Origens Da Introdução Da Colhedora Mecânica De Cana Em São Paulo: Alguns Indícios Históricos(1)

            O momento atual da economia canavieira no Brasil e em São Paulo tem sido de crescimento e de transformações impulsionados pela recuperação de preços e rentabilidade setoriais. Uma das principais mudanças ocorre na colheita da cana, com a substituição do corte manual pelo mecânico.
            Esse fenômeno é comprovado seja pelo aumento da área de cana colhida mecanicamente, seja pela instalação de montadoras no Brasil. Além da tradicional empresa estabelecida em Ribeirão Preto, a Santal, nestes últimos anos observamos a vinda da Austoft, da Austrália, em associação com capital nacional - depois adquirida pela Case -, e a entrada forte em nosso mercado de máquinas da marca Cameco.
            Em São Paulo, a área colhida mecanicamente em 2000 já era de aproximadamente 420 mil hectares e, no Paraná, próximos a 30 mil, em 2001. Como a soma dessas áreas praticamente ultrapassa a área total cultivada com cana na Austrália, um dos países que compõem o grupo dos maiores exportadores de açúcar no mundo, percebe-se a grandeza do fenômeno e a originalidade dos problemas que estão sendo enfrentados e, por consequência, pode-se intuir a dimensão de seus impactos no sistema de produção, no emprego, etc.

● **ENUNCIADO DA TAREFA**: Segundo o trecho selecionado, qual era a área de cana colhida mecanicamente em São Paulo em 2000?

● **DADOS FORNECIDOS**:
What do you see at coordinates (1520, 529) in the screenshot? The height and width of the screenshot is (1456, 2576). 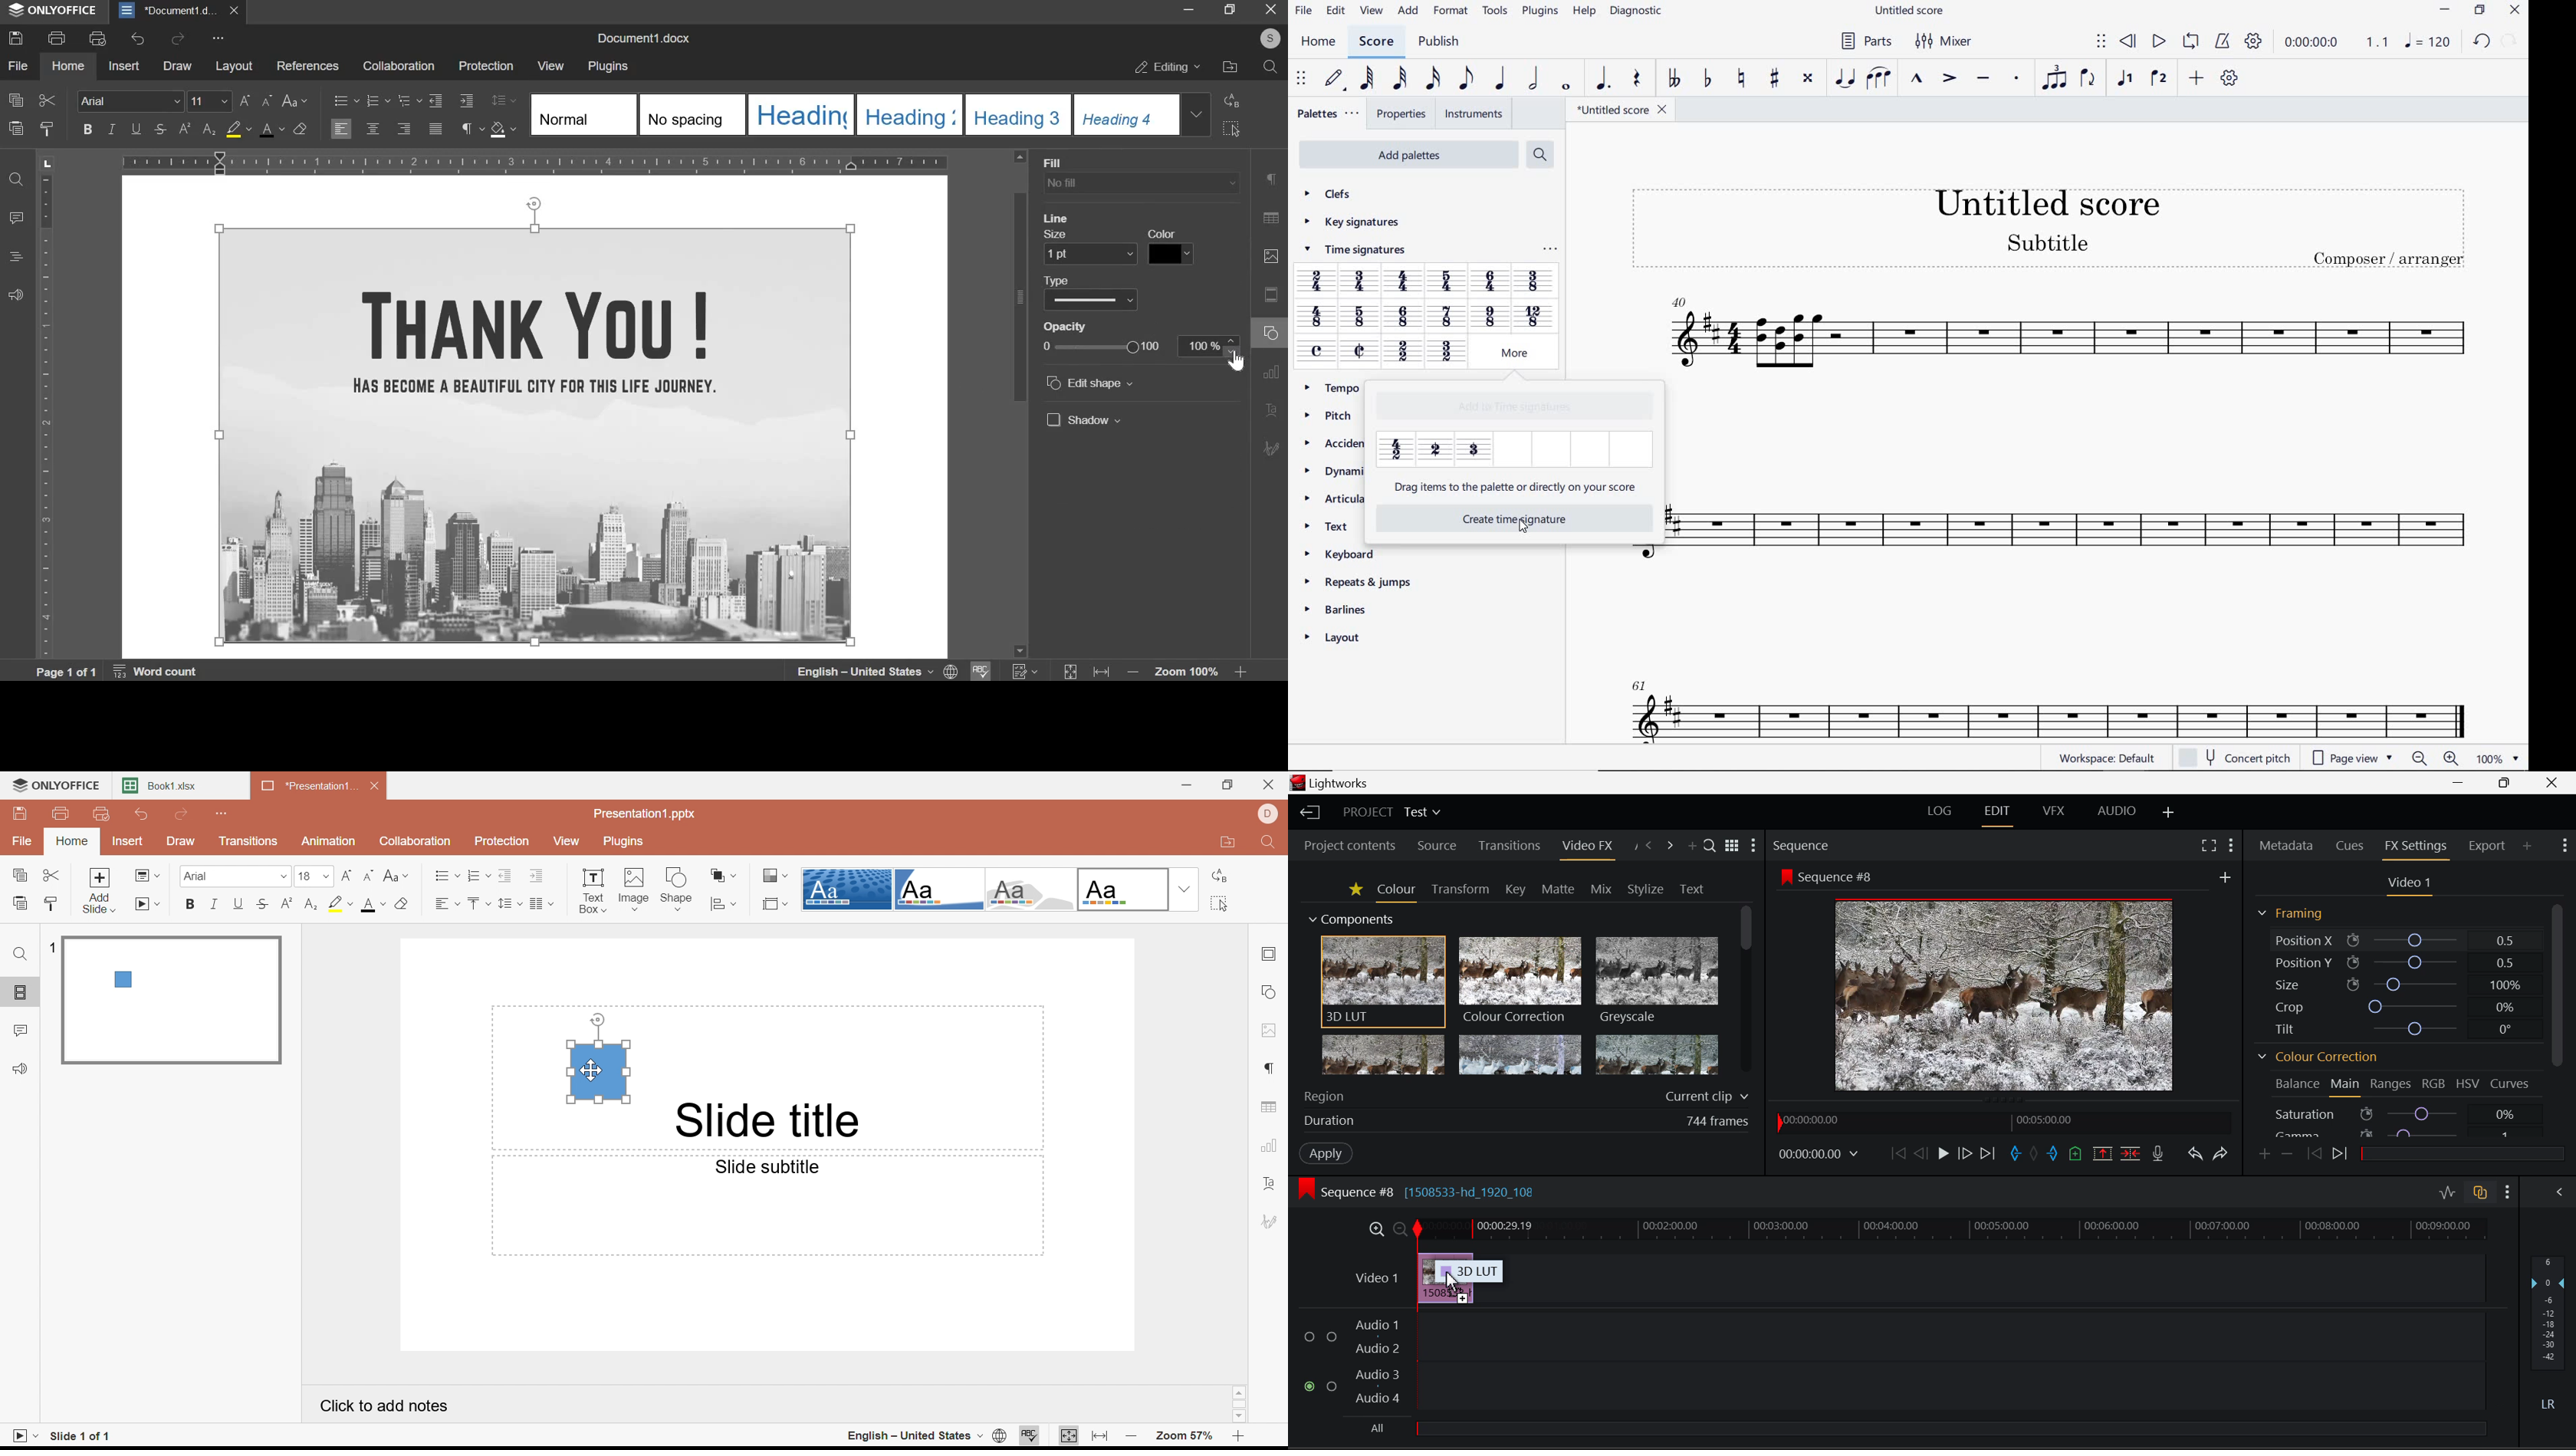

● **RESULTADO**: Aproximadamente 420 mil hectares.